From UBC Wiki

Syntax Validator

Authors: Laura Barton, JM Messham

What is the problem?

For a program to compile, it must be free of all syntax errors. We have designed a tool which, given a C++ program, will determine whether there are syntax errors (e.g., missing semicolon delimiters, unbalanced brackets). Whenever possible, the line number that the error occurred on will be returned as part of the output.

What is the something extra?

In addition to running the syntax validator by manually inputting your code, it can be by using the included Emacs plugin (written in Lisp). This allows validation of larger C++ files that would be impractical to type directly into swipl. Basic instructions for setting up and using the plugin are included in the README, although some familiarity with Emacs is recommended.

What did we learn from doing this?

Overall, Prolog is suitable for this task; syntax validation is essentially pattern matching, which Prolog excels at. The biggest hurdle was figuring out an efficient way to pass non-trivial amounts of code to our program, however this was surmountable by writing our "something extra" emacs plugin.

The simplest task was semicolon delimitation; since this should typically occur at the end of a line, it was clear where to expect the character. Balanced brackets was a bit trickier; not only is it challenging to predict where the closing bracket will occur (it could be anywhere from a few characters to the whole file away), but there are both () and {} to deal with (we did not include square brackets for indexing, although these could be easily added). In order to accommodate this, we essentially treated our bracket validator as a stack, building up a list of open brackets and popping them off as the closing brackets appeared.
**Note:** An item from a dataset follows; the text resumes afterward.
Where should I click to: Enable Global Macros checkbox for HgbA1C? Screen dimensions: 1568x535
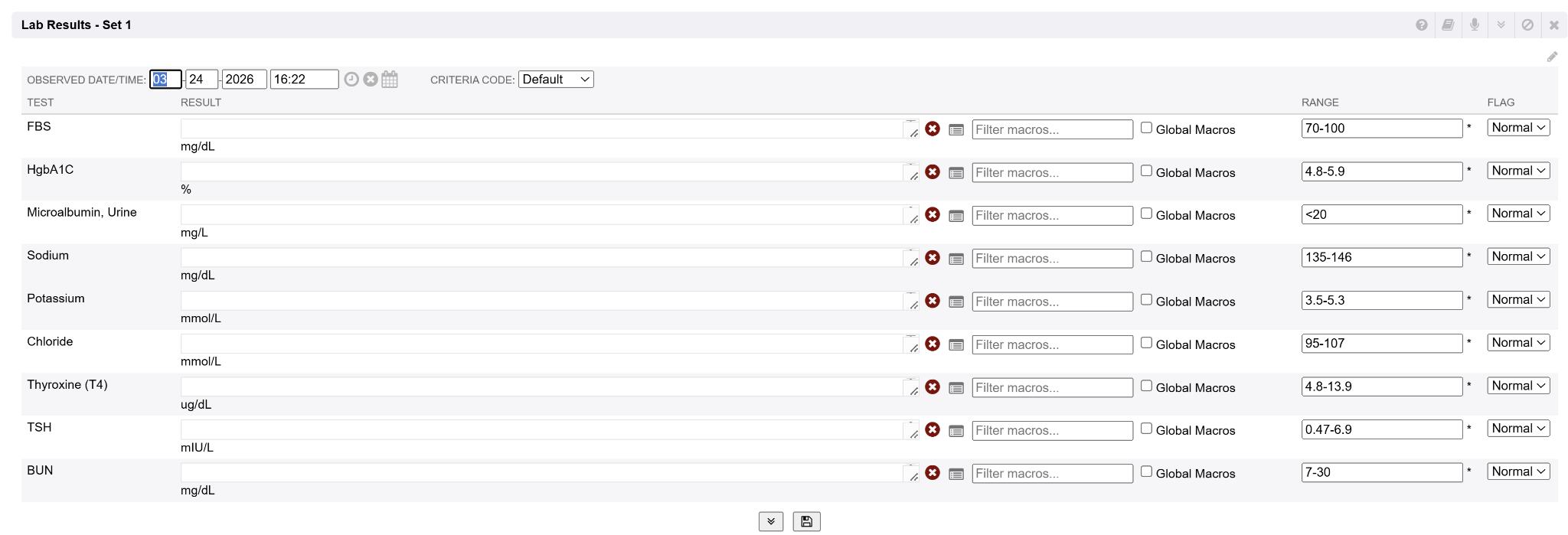tap(1146, 171)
If the list was empty at the end of the parsing process, we knew that all brackets had found matching pairs.

In terms of Prolog itself, we learned to use the cut (!) operator. This helped the program's output make sense, since it didn't repeat itself with all possible sets of errors. Some other Prolog built-ins came in handy, like string_concat and sub_atom, which are similar to difference lists except they work with strings.

Lingering questions are those related to the efficiencies of various methods of processing strings; it appear that if one wants to examine all characters in a string, or even a character at a particular index in a string, this can become cumbersome very quickly. At the same time, there were many ways to make it work. We're unsure which ways would scale the best, or what other tradeoffs we might be making.